Barr’s creations are never far from always internally consistent flights of extreme fantasy, as deliciously seen in glorious diversion ‘The Oasis’ (Centaurs Gatherum 1990) with Pfirsich and brother Erwin finding a militarily priceless waterhole with a fantastic secret and forced to spend a truly outrageous time trapped as hybrid half horses…

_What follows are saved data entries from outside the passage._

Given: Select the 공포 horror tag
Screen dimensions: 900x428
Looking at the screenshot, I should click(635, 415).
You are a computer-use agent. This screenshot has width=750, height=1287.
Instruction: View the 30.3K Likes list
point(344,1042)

This captivating chronicle concludes with a selection of ‘Peach Pits’ miscellanea: illustrations, roughs and small press items culled from the Desert Peach Musical books, T-shirts and posters. There’s some fascinating rough layouts from the aforementioned ‘Peach on Earth’, an unused page from DP #17 (the superb ‘Culture Shock’ as seen in The Desert Peach: Marriage & Mayhem) and assorted stuff from Zine Zone #13, 1992. Even more extras comprise covers from Germanophilic Amateur Press Association magazine ‘Krauts’ and shirt designs before the whole outrageous affair ends well with an implausibly “true tail” starring half-horse Stinz Löwhard, Pfirsich and Erwin in a ‘Character Revolt’ from 1987’s Fan’toons 19.

Desert Peach adventures are always bawdy, raucous, satirical, authentically madcap and immensely engaging: bizarre (anti) war stories which rank amongst the very best comics of the 1990s. Even now they still pack a shattering comedic kick and – if you’re not quite braced – poignantly emotional charge.

The Desert Peach ran for 32 intermittent issues via a number of publishers and was subsequently collected as eight graphic novel collections (1988-2005). A prose novel, Bread and Swans, a musical, and an invitational collection by other artists entitled Ersatz Peach were also created during the strip’s heyday. A larger compendium, Seven Peaches, collected issues #1-7 and Pfirsich’s further exploits continued as part of the Modern Tales webcomics collective…

Illustrated in Barr’s fluidly seductive wood-cut and loose-line style, this book is another must-have item for lovers of wit, slapstick, high drama and belly-laughs as well as grown-up comics in general.

All the collections are pretty hard to find these days but if you have any facility with the digital world they can still be found. You might want to start with these addresses: http://www.donnabarr.com or http://thedesertpeach.com and if you just have to own your own Peach product http://www.lulu.com/desertpeach offers a huge double collection that also comes as economical loadable files and The Desert Peach (plus Stinz and Bosom Enemies) are all re-printed with colour extras at http://www.Indyplanet.com at marvellously economical rates.

So you should do all that, Macho Schnell, before the month is out!